The “real” checklist is ultimately the codebase itself – the amount of work we have left to do is exactly equal to the number of remaining references to the email_address column. But as mentioned previously, not every instance of the string email_address in the codebase is actually something that needs to change, so even reviewing this “checklist” to see what’s still left is quite tedious. It also involves a lot of duplicated work, because you end up re-reviewing each of the hundreds of email_addresses that don’t need to change, every time you want to check what’s left to do.
Any checklist external to the codebase (e.g., Jira issues) has other problems. If you summarize a bunch of references together (by feature, by workflow, or whatever), then it’s likely that a lot of “miscellaneous” references will slip through the cracks. If you make the checklist items very specific (in the extreme case, one Jira issue per reference in code) then the work of creating and maintaining the checklist itself becomes significant overhead. And you still have to do the thing where you re-review the whole codebase periodically, in order to find new references that need to be added to the list.
Ultimately, I settled on a checklist system based on code comments:
- Create a dedicated git branch, so you can add comments all over the codebase without interfering with anything else
- Do a global search for \bemail_address\b and start reviewing every result
- On each line that has been reviewed, add a comment with something unique that other people probably won’t use in unrelated comments or code – I decided on the envelope emoji because this is an email project ✉️
- On each line that doesn’t need to be changed, add something else to denote that – how about a check mark emoji ✔️
- Now, you can find all unreviewed references using a negative lookahead regex search: \bemail_address\b(?!.*✉)
- Similarly, you can find all items on the “todo list” with: \bemail_address\b(?!.*✔️)
- Periodically merge the main branch into the checklist branch, and review all the new references that people added
Make the Correct Logic Easy
In the new email model, it’s pretty straightforward to start from a user and find the correct email address given the situation. What was previously user.email_address would now be something like user.user_email_addresses.find_by(primary: true).email_address. That’s enough to warrant adding a helper method to the User class (user.primary_email is nicer than writing out the whole thing every time), but it’s not absolutely critical; people could get along fine if that was all they needed to figure out. But other use cases are more complex. Like if you have an email address, and you want to find which user is associated with it, there’s more considerations than might be obvious at first glance. Should it matter whether it’s the primary_email or institution_managed_email, or should we match on either one? We’ll need to also add a condition for the user_email_addresses.confirmed column, to ensure that we don’t match on an email which a user hasn’t actually confirmed they have access to. But an annoying, very non-obvious detail is that an institution_managed email may or may not be confirmed (because… legacy code, just don’t worry about it). So the logic that you probably want is:
…and in reality, it quickly gets more complicated than that for many other reasons which are not the focus of this blog post.5 Suffice it to say that in order to write some of the final queries, I had to review the docs on LEFT JOIN LATERAL and other such exotic SQL syntax more than once.

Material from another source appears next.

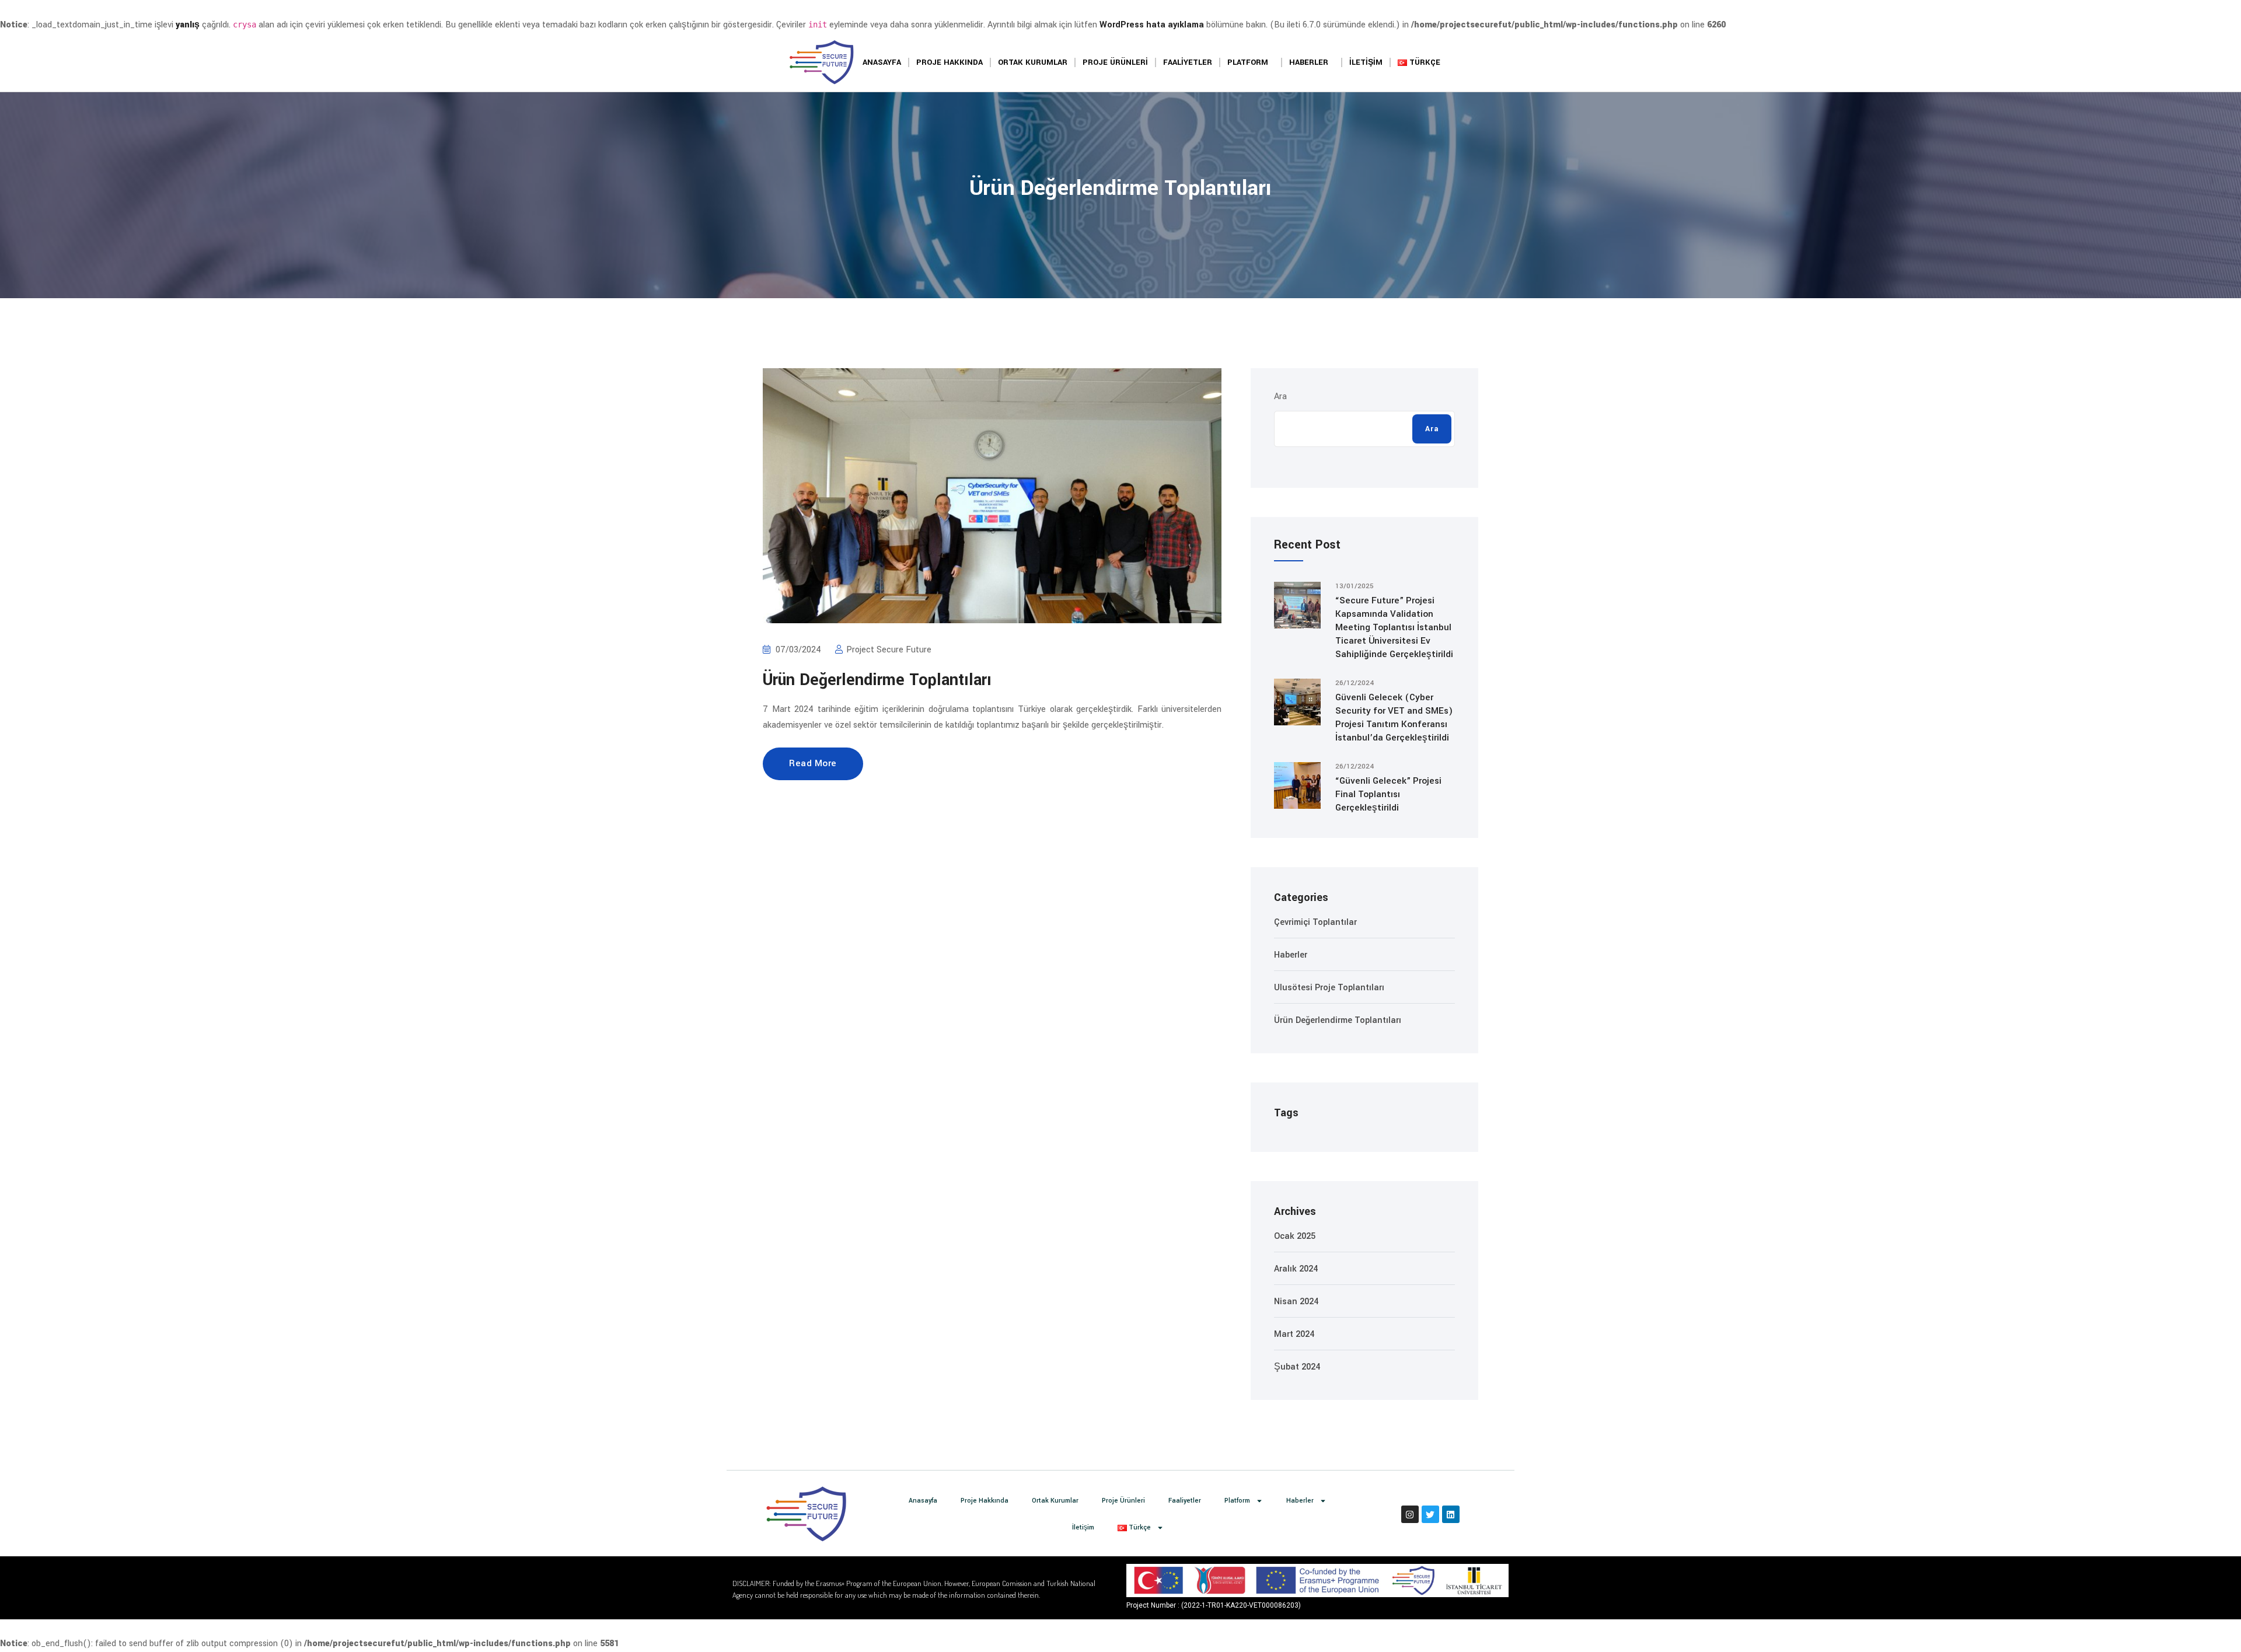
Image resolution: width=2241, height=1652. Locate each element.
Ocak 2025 (1294, 1236)
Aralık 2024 (1296, 1269)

So, given all of that, every time I got a question from someone along the lines of “how do I look up the user_email_address for…”, I responded with “let’s schedule a call so I can understand your use case, and we’ll write a helper method on User for it”. If the correct option isn’t the easiest option (i.e., User.with_email('someone@school.edu')), then we’re going to deal with a steady stream of bugs for the foreseeable future until it is the easiest option.
Commit to the Full Refactor
Closely related to the previous point, the easiest and most obvious option is always going to be writing user.email_address or User.find_by(email_address: email). We could talk with everyone who makes that mistake (after the bug report comes in to let us know that said mistake was made), and tell them to use the situation-appropriate helper method instead, but then we’re just going to repeat that process for every new hire, and clearly that’s not sustainable.
The solution is to make it impossible to use the legacy data structure. That ultimately means that we needed to drop the users.email_address column from the database. Anything short of that would still allow someone to very easily just write user.email_address and introduce a bug.6
Dropping that column is scary. It means that if any mistakes were made in the process leading up to that, and those mistakes were not caught, we have no way of reverting. There are ways (outlined in the next section) to make this less scary than it sounds initially, but it’s still a huge, irreversible action at the end of a process that is otherwise designed to be easily reversible at every step. But after seriously considering all our options, this is a tradeoff I would still recommend making if you’re in a situation similar to ours.
Check Everything at Runtime
No matter how thorough you are with maintaining your checklist, you can only reach a certain level of confidence by just reviewing code.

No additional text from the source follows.